To obtain new compounds with the potential to reduce biofilm formation and production of virulence factors such as pyocyanin and pyoverdine in two clinical isolates of PA strains in CF-like conditions, the quinazolin-4(3H)-one core has been selected as the privileged scaffold. Differently decorated compounds were synthesized and tested, namely the 2-methyl- or 2-nonyl-quinazolin-4(3H)-one based hydrazones 7a–d and 8a,b, and N-benzyl substituted quinazolin-4(3H)-one compounds 9, 10, and 11a–f.

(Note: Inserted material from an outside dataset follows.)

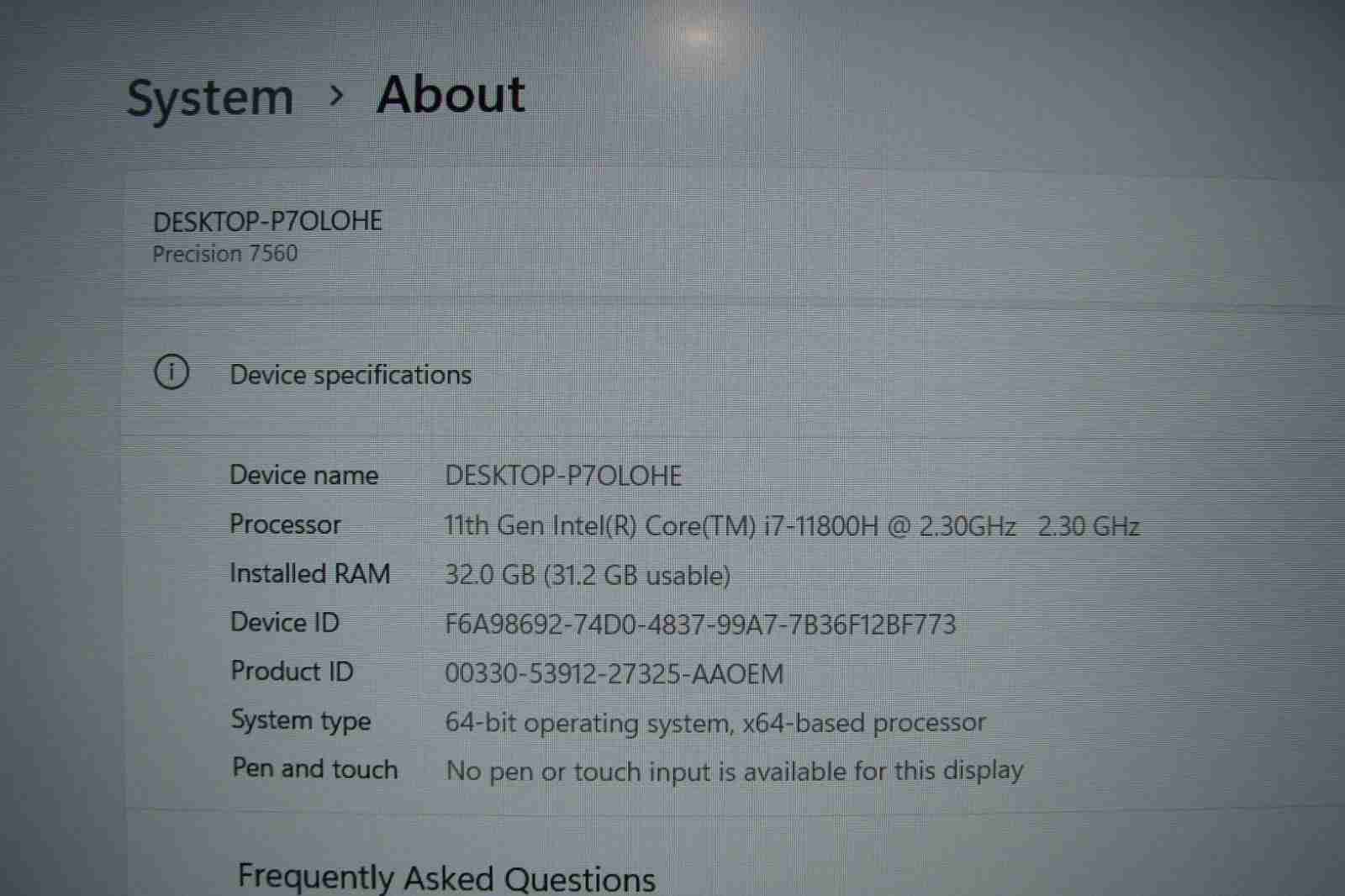This screenshot has width=1345, height=896.
Task: Click the About page heading
Action: 451,94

Most of the synthesized compounds were able to reduce biofilm formation and virulence factors (pyocyanin and pyoverdine) in the two PA strains BJ3525 (acute CF-like condition) and RP73 (chronic CF-like condition), although with different degrees of efficacy at the sub-inhibitory concentration of 50 µM. Furthermore, the quinazolinone derivatives did not reduce the cell viability of IB3-1 bronchial CF cells and, when docked in the PqsR active site, demonstrated to be potential candidates for developing new Pqs system modulators.